Так что, как видите, космониты, сами не зная того, уже достигли успеха. Скорее всего, землян раздражают не наши идеи, а мы сами. Из-за нас романтические настроения на Земле оформились в идеологию медиевизма, а сами романтики объединились в организацию. В конце концов, именно медиевисты хотят разрушить установившиеся традиции, а не городские власти, больше всех заинтересованные в сохранении существующего порядка. Если мы сейчас свернем Космотаун, то больше не будем раздражать медиевистов своим затянувшимся присутствием, и они не успеют окончательно замкнуться на своих идеях на Земле, и только на Земле. Мы оставим после себя несколько подобных мне роботов, которые вместе с сочувствующими землянами, такими, как вы, смогут создать школы для тех, кто отправится осваивать новые миры, и медиевист со временем отвернется от Земли. Ему понадобятся роботы, и он либо получит их от нас, либо построит свои собственные. Он создаст культуру C/Fe по своему собственному вкусу. – Для Р. Дэниела это была необычно длинная речь. Видимо, он и сам это понял, так как после очередной паузы сказал; – Я говорю вам все это, чтобы объяснить, почему необходимо сделать то, что может повредить лично вам.
Бейли с горечью подумал: «Робот не должен причинять вреда человеку, если только не сможет доказать, что в конечном счете он делает это ему во благо».
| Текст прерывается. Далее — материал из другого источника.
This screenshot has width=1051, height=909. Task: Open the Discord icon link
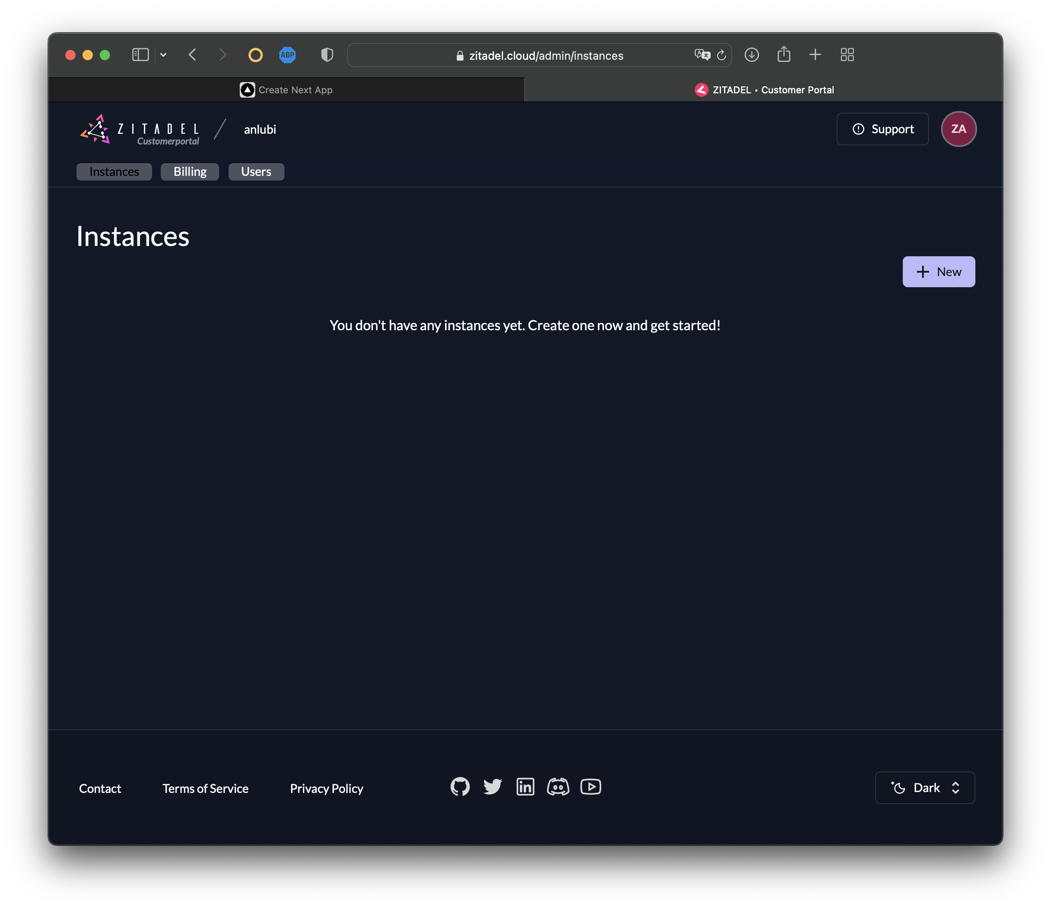click(x=557, y=787)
– Минутку. Позвольте мне высказать одно практическое соображение. Вот вы вернетесь в ваши Миры и заявите, что землянин убил космонита и остался ненаказанным. Внешние Миры потребуют от Земли компенсацию. Хочу вас предупредить: возникнут крупные неприятности, ибо Земля больше не намерена сносить подобное обращение.
– Я уверен, что этого не случится, Элайдж. Те представители Внешних Миров, кто наиболее заинтересован в предъявлении претензий Земле, в не меньшей степени заинтересованы в том, чтобы положить конец Космотауну. Мы легко можем предложить последнее в обмен на отказ от первого. Во всяком случае, это мы и собираемся сделать. Земля будет оставлена в покое.
И тут Бейли прорвало. Он заговорил охрипшим от внезапно охватившего его отчаяния голосом.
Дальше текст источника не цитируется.